Directive: Collect every line in the records below that contains the word "This".

[Rows from a dataset for grounding on screens]
>> Start

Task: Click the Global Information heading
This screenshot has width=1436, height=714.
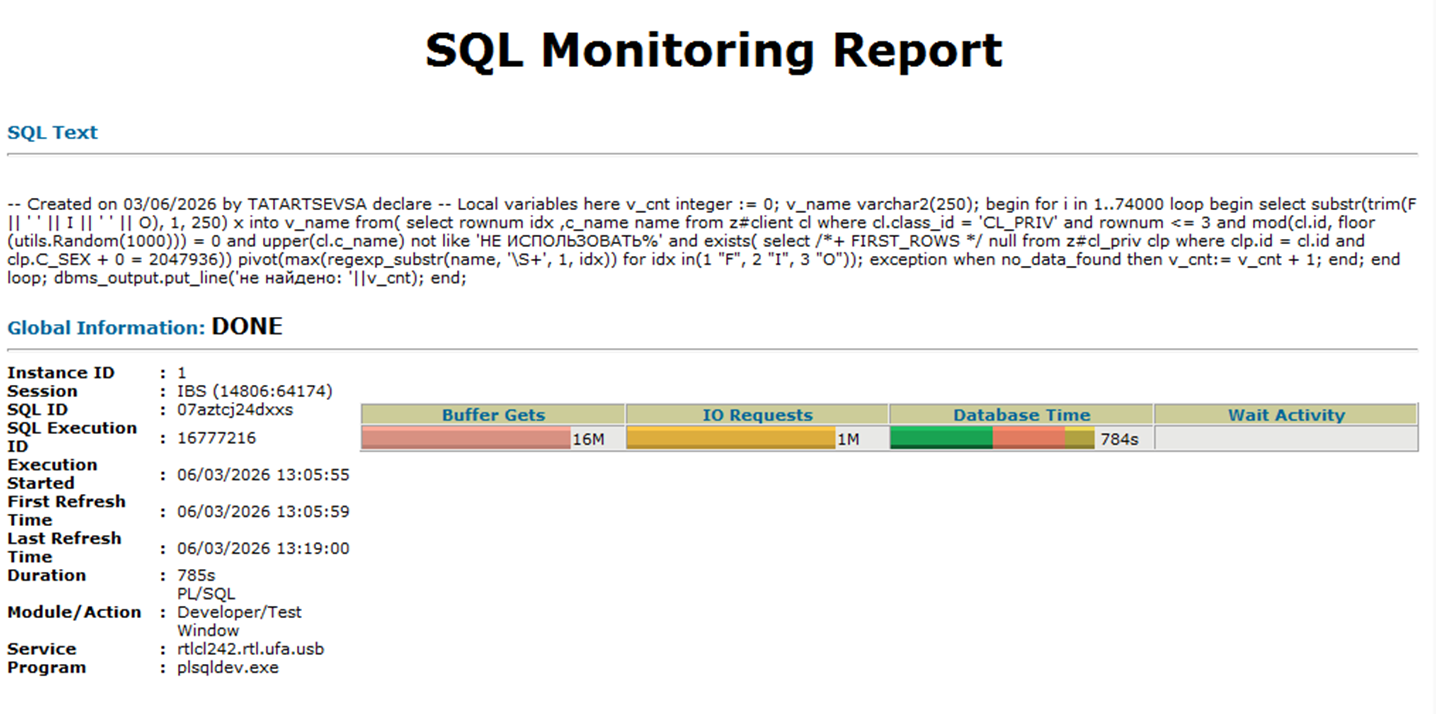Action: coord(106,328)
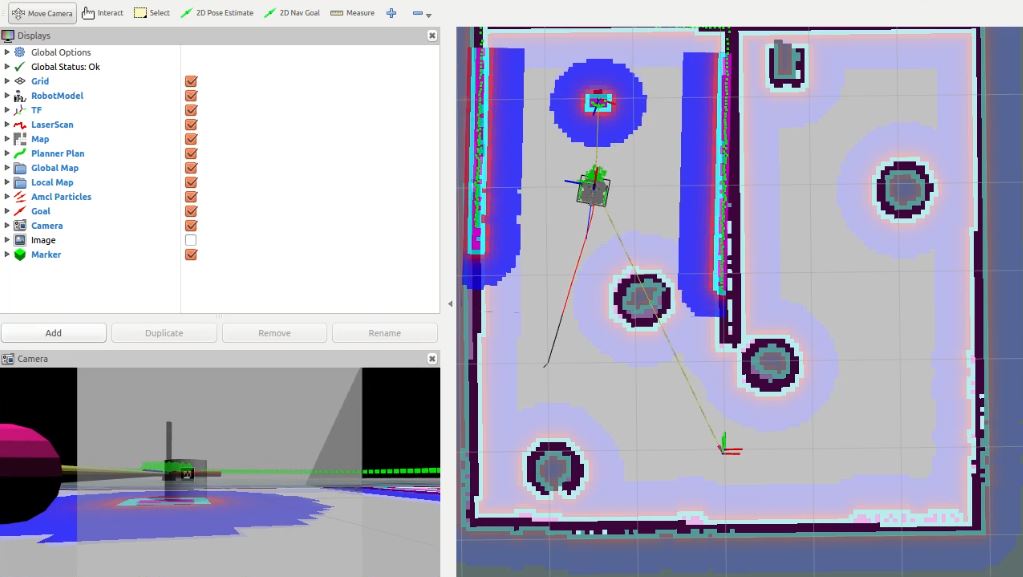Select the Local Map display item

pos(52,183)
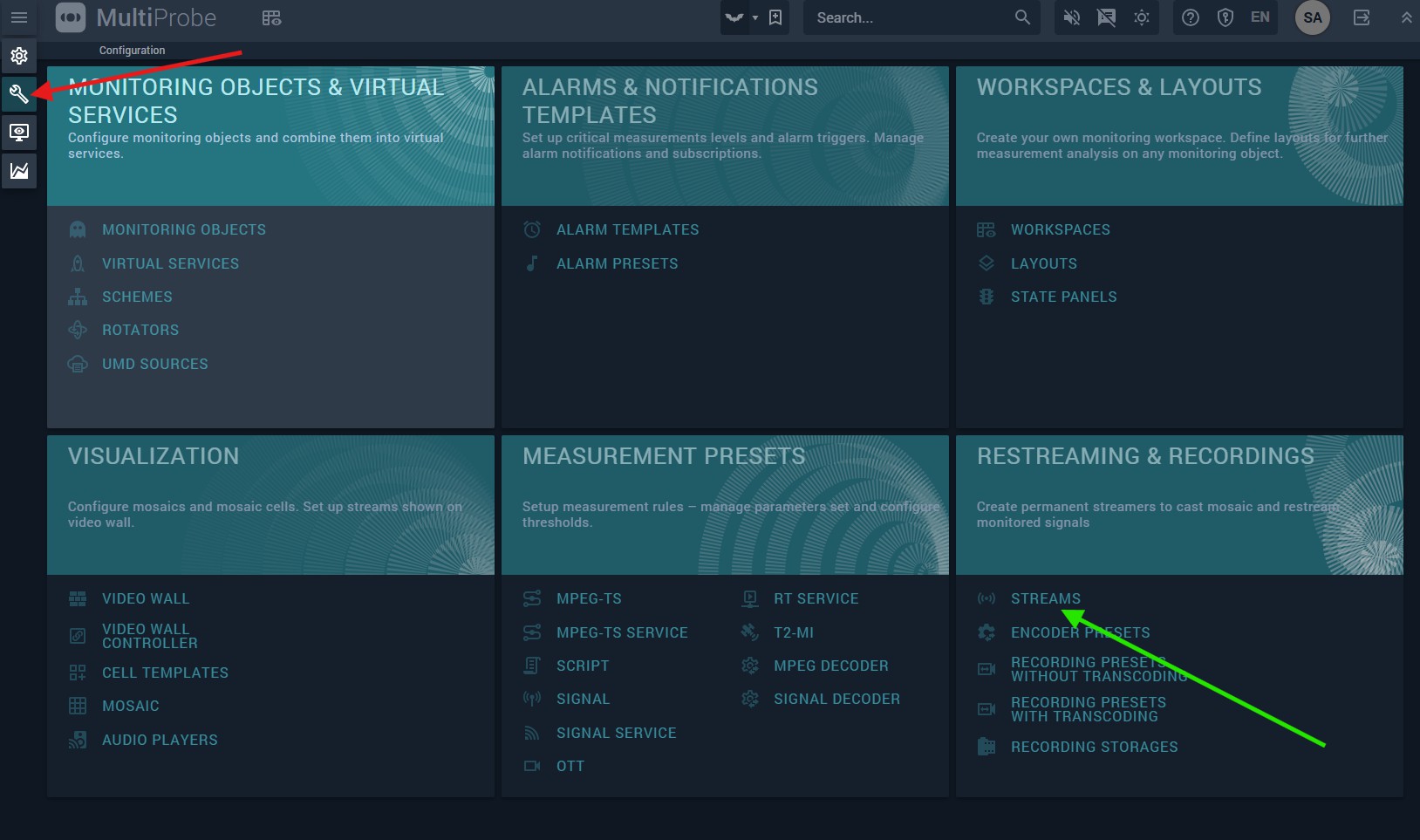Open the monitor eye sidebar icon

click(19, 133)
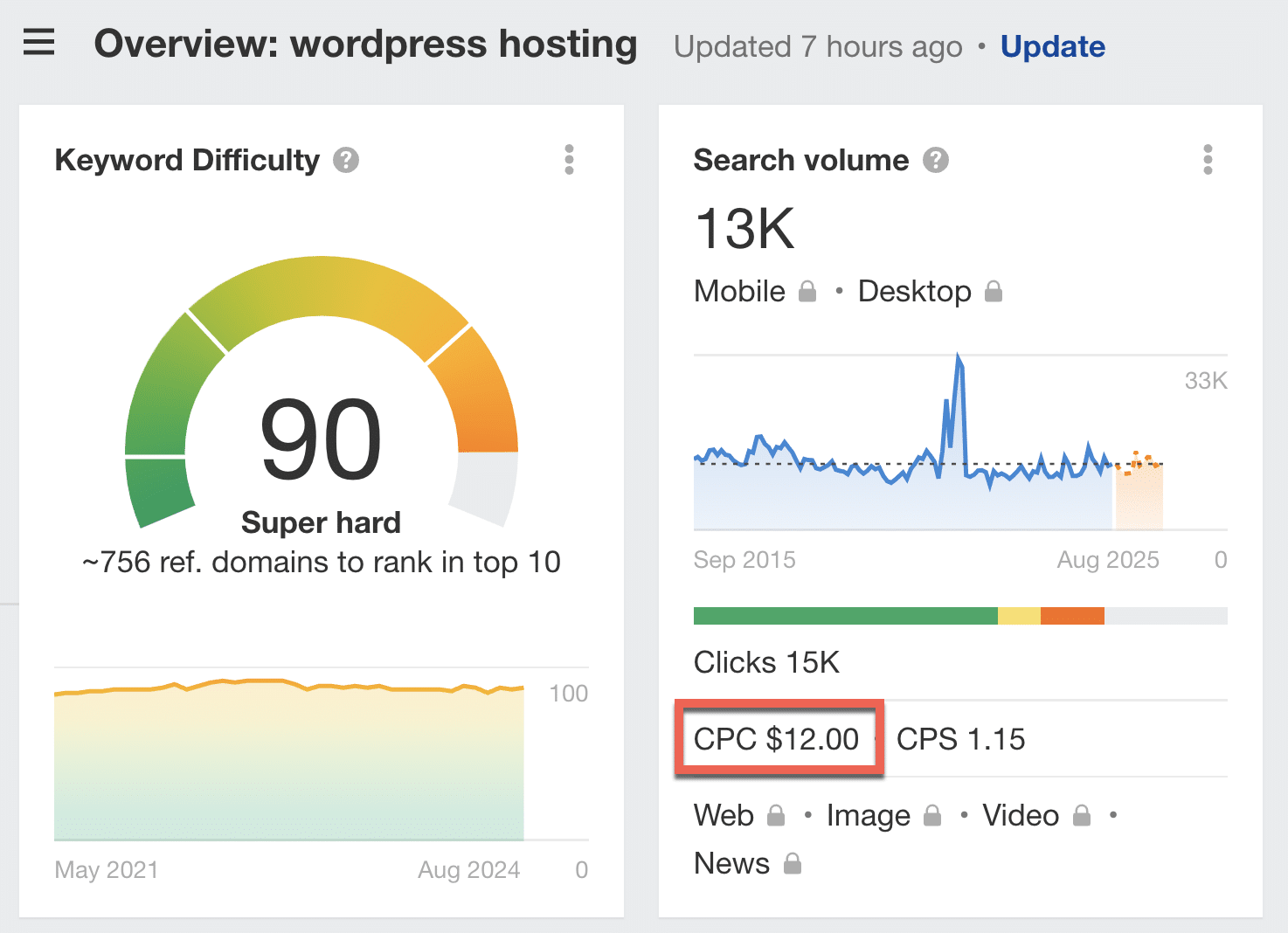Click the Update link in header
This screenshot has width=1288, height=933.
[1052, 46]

>> End
>> Start

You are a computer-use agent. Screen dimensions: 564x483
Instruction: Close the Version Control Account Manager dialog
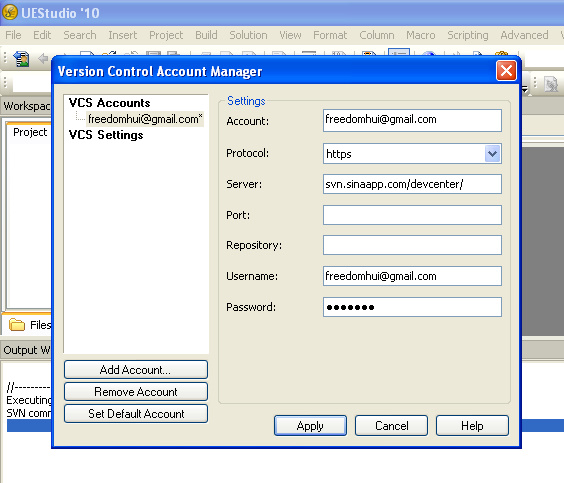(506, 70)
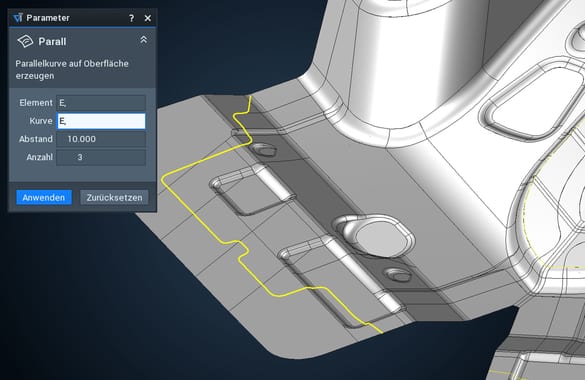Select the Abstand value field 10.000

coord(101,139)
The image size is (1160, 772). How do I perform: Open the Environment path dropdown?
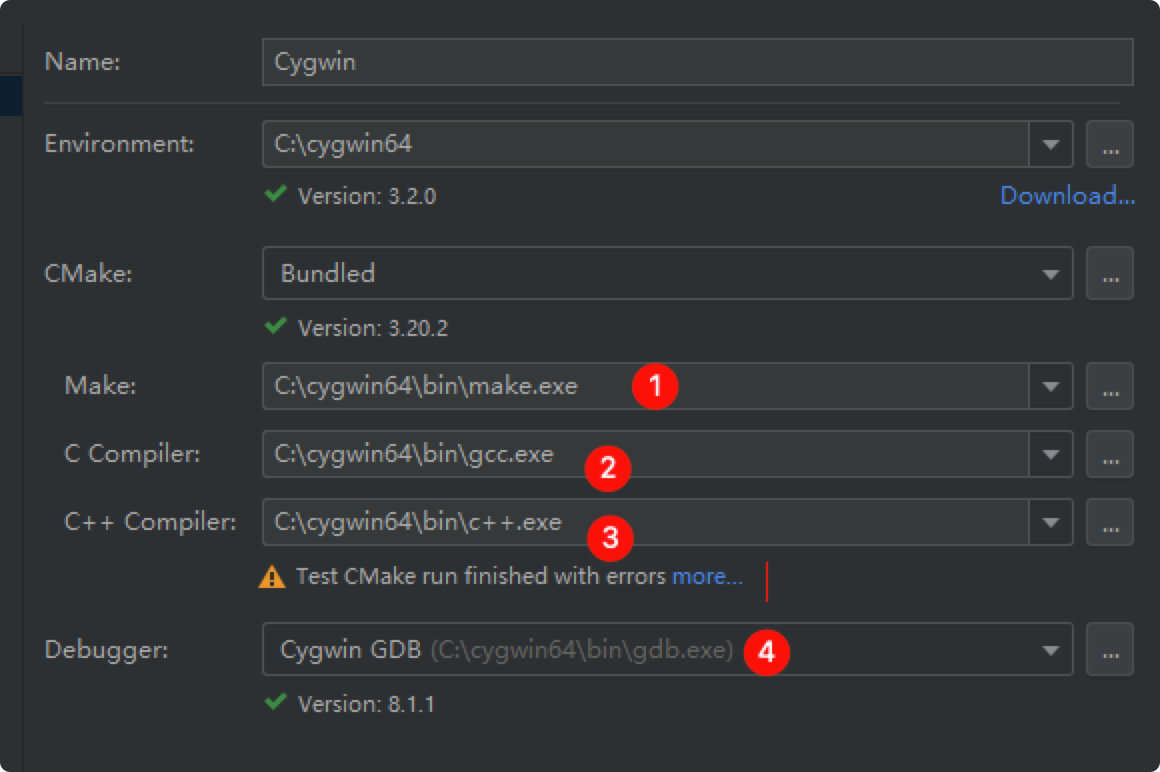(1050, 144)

>> End

Task output:
This screenshot has width=1436, height=714.
This screenshot has width=1288, height=933.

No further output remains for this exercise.